Quando si vuole recuperare un credito la problematica va risolta evitando il più possibile un dispendio di denaro da parte del cliente e cercando di scegliere le azioni legali da intraprendere di volta in volta.

Nei casi di recupero crediti, spesso, il gioco non vale la candela. Ma come si fa ad arrivare a questa consapevolezza?

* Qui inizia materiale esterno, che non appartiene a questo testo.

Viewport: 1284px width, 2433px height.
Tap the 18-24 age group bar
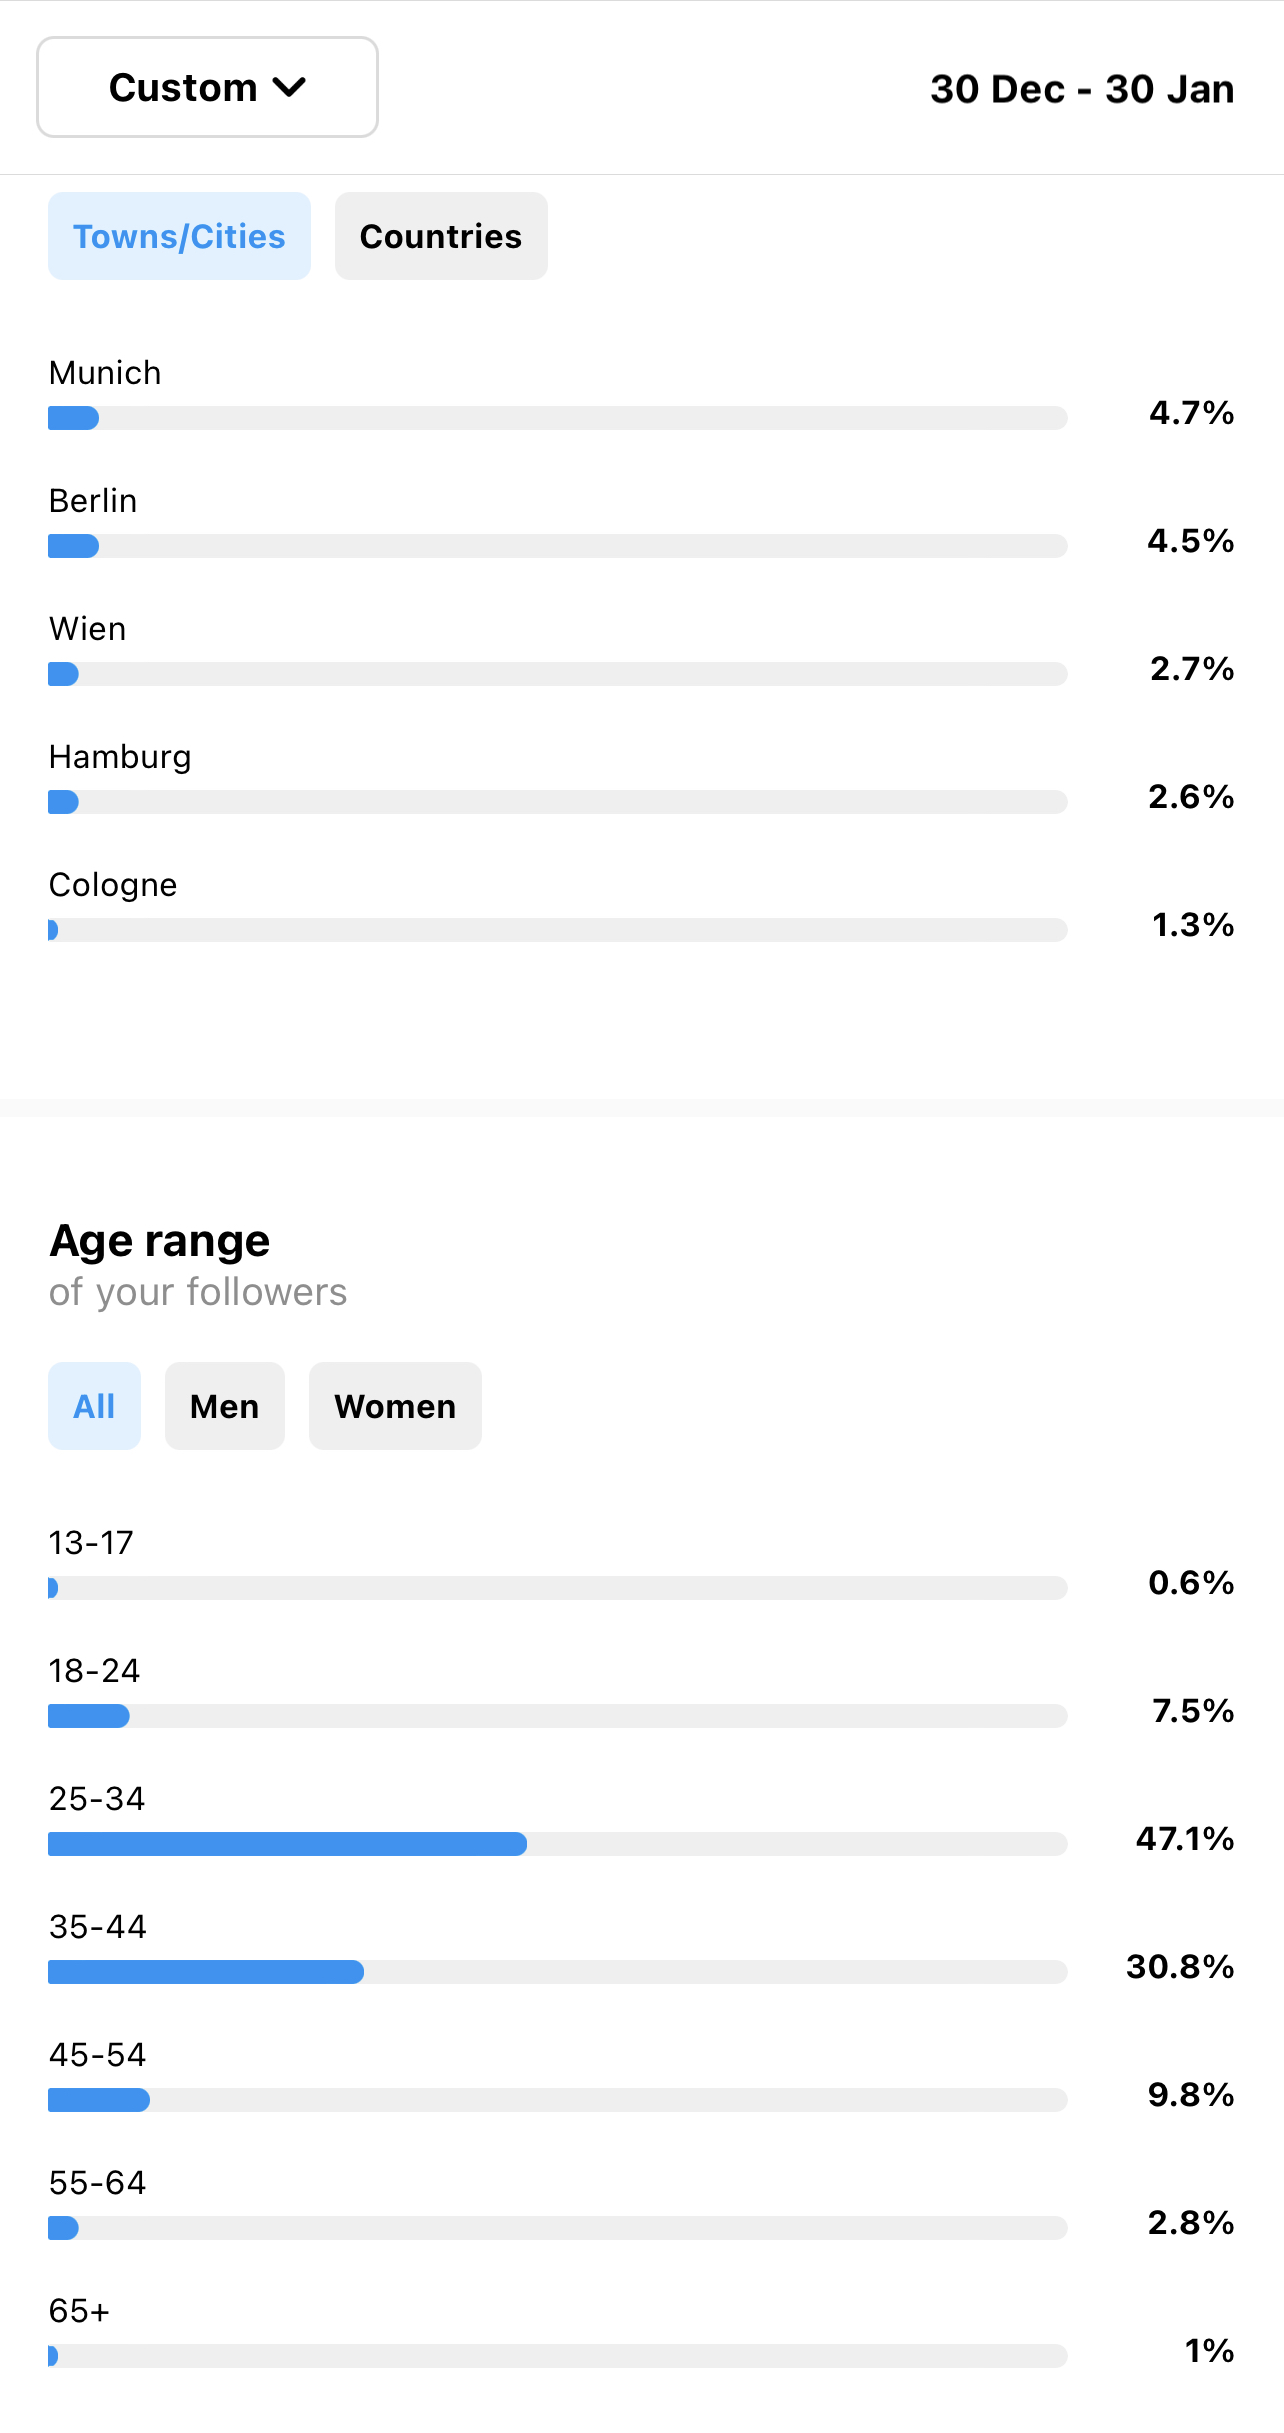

Il consiglio che dò sempre ai miei clienti è di procedere per gradi.

È sempre consigliabile verificare la capienza del debitore, facendo le dovute verifiche e non dando nulla per scontato, fino ad arrivare ad una conoscenza dello stato patrimoniale del debitore che ci permetta innanzitutto un’azione mirata e soprattutto efficace della nostra azione di recupero.

La metodologia da attuare, a mio avviso, è di procedere step by step, passando alla fase successiva solo se la precedente ha fornito dei risultati che permettano di farlo.

 

Recupero crediti: 4 mosse per verificare la solvibilità finanziaria del debitore

La prima cosa da fare dunque è quella di procurarsi le informazioni che ci occorrono a tale valutazione, ovvero informazioni finanziarie e immobiliari. Così facendo si mette in atto un circolo virtuoso ed efficace che ci permetterà di ottimizzare i costi dell’azione legale.

Le modalità di controllo sono molteplici, sia se si tratti di un’azienda che di un privato.

  1. Per verificare l’affidabilità economica di un’azienda, tramite una visura camerale è possibile verificare se è ancora attiva o se sia in liquidazione, oltre a tutta una serie di informazioni di natura anagrafica e di esercizio (come ubicazione delle varie sedi e la situazione patrimoniale attraverso i bilanci depositati).
  2. Allo stesso modo, ci si può rivolgere al REA ovvero il Repertorio Economico Amministrativo, presso il Registro delle Imprese, che detiene informazioni rispetto a modifiche o cessazioni di attività anche per le relative sedi, le cariche e l’indirizzo commerciale.
  3. Tramite il Registro Informatico dei Protesti invece è possibile indagare sia su persone giuridiche che fisiche, evidenziando tutta una serie di informazioni creditizie che saranno utili per la valutazione dell’affidabilità del soggetto debitore.
  4. Se si tratta invece di conoscere la situazione immobiliare, ovvero se un soggetto è proprietario di un immobile e se su questo gravino delle ipoteche, allora si ricorrerà all’indagine ipotecaria presso la Conservatoria. Questo ci aiuterà a evidenziare la presenza di altri creditori prima di noi oppure se sussista una procedura esecutiva immobiliare già in atto.

 

Per concludere…

È importante ricordare che non è consigliabile intraprendere un’azione legale senza avere la certezza che il nostro debitore abbia la solvibilità finanziaria appropriata, oppure senza avere la certezza che l’immobile di proprietà non sia già gravato da ipoteche o da precedenti atti pignorativi.

Il rischio, infatti, è di trovarsi in coda dietro molti creditori che reclamano la propria parte e che arrivato il nostro turno non rimanga nulla per noi.